It is a measure of Ireland’s confidence that they have agreed to the roof of the Principality Stadium being shut for a match they have to win to maintain their ambition of seizing back the title they lost last year to England, their opponents in the final match of the Six Nations in Dublin next week.
Ireland should be upbeat after a season in which they ended New Zealand’s long winning run and defeated Australia, and since 1983 they have lost only three times in the championship in Cardiff with both Munster and Leinster winning the European Cup in the Welsh capital in that time. They stuttered on the opening weekend in Scotland but Jonathan Sexton is back at fly-half with his calm authority.
Wales are in the rare position this decade of being out of contention for the title with two rounds to go following second-half collapses against England and Scotland. When their interim head coach, Robert Howley, was asked why he had not changed the team that lost at Murrayfield for the first time since 2007, he said the side had not become bad overnight.
When it was pointed out to him that Wales had won four of their past 11 Tests, his reply was that the current management’s record in the Six Nations (since 2008) was 70%, but in the past two seasons they have won four championship matches out of eight with two of the successes coming against Italy. They have the appearance of faded grandeur, speckled with dust but haughtily defiant, as the cracks grow, that a makeover is not required.
Wales may be forsaking the overtly direct and confrontational style that won them the title in 2012 and 2013 and embracing the attacking zeitgeist but in a match they have to win to ensure they are in the top eight of the world rankings for the World Cup group draw in May, the future will be put on hold. Howley’s ambition of succeeding Warren Gatland as head coach in 2019 may not end with defeat but a first bottom-half finish since 2011 would leave him seriously wounded and without popular support, although the structural problems in Welsh rugby, the legacy of a regime that focused on the elite end of the game, are his curse not responsibility.

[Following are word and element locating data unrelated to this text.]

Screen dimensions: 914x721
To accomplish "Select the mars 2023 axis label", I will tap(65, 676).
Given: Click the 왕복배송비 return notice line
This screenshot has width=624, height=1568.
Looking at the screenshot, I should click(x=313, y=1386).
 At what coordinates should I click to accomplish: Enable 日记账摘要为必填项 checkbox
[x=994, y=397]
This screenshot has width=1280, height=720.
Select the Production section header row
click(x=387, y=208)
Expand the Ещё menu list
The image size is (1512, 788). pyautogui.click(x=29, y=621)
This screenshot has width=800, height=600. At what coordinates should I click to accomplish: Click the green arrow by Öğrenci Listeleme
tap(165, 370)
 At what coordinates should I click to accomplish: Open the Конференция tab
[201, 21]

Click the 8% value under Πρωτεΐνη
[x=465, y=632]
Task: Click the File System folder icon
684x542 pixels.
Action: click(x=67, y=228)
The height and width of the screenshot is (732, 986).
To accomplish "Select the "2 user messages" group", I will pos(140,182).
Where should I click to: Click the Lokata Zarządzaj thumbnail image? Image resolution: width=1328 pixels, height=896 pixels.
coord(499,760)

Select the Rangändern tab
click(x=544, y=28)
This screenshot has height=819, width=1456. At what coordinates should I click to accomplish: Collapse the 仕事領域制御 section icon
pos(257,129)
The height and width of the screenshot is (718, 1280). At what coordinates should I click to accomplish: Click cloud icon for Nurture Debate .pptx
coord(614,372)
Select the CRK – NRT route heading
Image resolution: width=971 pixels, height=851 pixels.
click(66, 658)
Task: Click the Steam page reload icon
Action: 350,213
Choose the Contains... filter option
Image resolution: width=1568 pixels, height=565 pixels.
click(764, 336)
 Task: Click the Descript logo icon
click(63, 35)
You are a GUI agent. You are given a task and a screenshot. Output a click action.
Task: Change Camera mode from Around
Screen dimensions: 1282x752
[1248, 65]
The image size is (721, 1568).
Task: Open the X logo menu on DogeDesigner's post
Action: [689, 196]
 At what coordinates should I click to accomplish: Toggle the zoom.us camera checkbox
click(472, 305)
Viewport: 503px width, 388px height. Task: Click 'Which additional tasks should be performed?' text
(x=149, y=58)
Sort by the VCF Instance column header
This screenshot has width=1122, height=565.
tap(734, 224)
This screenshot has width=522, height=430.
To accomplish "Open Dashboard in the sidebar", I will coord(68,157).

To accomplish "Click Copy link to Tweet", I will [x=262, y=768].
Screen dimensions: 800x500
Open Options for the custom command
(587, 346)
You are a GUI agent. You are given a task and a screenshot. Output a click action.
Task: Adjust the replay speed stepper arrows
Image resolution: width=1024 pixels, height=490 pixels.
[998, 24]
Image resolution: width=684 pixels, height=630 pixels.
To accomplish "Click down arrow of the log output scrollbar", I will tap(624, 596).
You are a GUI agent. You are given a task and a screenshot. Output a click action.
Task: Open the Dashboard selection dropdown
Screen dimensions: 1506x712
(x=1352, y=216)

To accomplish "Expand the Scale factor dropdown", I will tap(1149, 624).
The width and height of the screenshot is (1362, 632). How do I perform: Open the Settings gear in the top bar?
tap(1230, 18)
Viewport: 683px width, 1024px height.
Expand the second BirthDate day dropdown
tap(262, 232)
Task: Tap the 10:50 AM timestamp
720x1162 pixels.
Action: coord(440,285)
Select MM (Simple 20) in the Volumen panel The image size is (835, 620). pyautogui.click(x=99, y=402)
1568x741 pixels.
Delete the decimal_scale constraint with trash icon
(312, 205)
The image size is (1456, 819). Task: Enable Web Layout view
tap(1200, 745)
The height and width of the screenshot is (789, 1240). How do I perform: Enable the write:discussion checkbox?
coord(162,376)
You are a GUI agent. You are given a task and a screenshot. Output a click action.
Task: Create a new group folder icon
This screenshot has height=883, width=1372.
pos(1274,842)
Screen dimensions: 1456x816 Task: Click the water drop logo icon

Howley’s selection policy has been conservative, understandably so given that he has in effect been auditioning for Gatland’s job, but at the point when he needs options to some experienced players who have been trading on past achievements, he is reluctant to resort to the untried in adversity. The fear of another 2015 World Cup, when Wales were pooled with England and Australia, is the driver, not the tournament itself. It may have been different but for the chastening defeat by Australia at the start of the autumn series, but Wales are losing ground as Ireland, who a year ago looked to be losing their way, march on.
It is the start of a big weekend for Gatland in his capacity as Lions head coach with England facing Scotland the following day. Few of his Wales players have enhanced their reputations this year but the battle of the back-rows and half-backs will be instructive. The breakdown is Wales’s area of strength rather than the set pieces but Ireland have an all-round capacity at forward, the most effective team in the tournament at disrupting opposition lineouts and are unusual in looking to use the scrum as a means of attack rather than an opportunity to win a penalty.
Ireland’s last visit to Cardiff to face Wales in the Six Nations, two years ago, was a match unsparing in its ferocity, a gruellingly physical contest in which Ireland dominated in terms of possession and territory but came unstuck against an unyielding defence. It is that raw defiance, the refusal to countenance defeat, that Howley is looking to replicate that raw defiance but Ireland left Cardiff that day cursing refereeing decisions, not least at the scrum, they felt cost them momentum.
“We were frustrated with the scrum decisions that day,” the Ireland head coach, Joe Schmidt, said. “It’s incredibly infuriating when teams that don’t tend to play off scrums get rewarded for the way they approach the scrum.” England’s Wayne Barnes was in charge then as he will be on Friday night and he will take even greater exception than John Lacey in Scotland in the last round to attempts by the Wales scrum-half Rhys Webb to referee the match.
Webb has been one of Wales’s few stand-out players this tournament but he needs to talk to his wasteful outside backs more than the referee. It is a symptom of how they have gone from being single-minded to distracted, a team trying to change its style while retaining its look. By not insisting that the roof be open, Schmidt is showing he is operating from a position of strength, leaving Wales in danger of eaves dropping.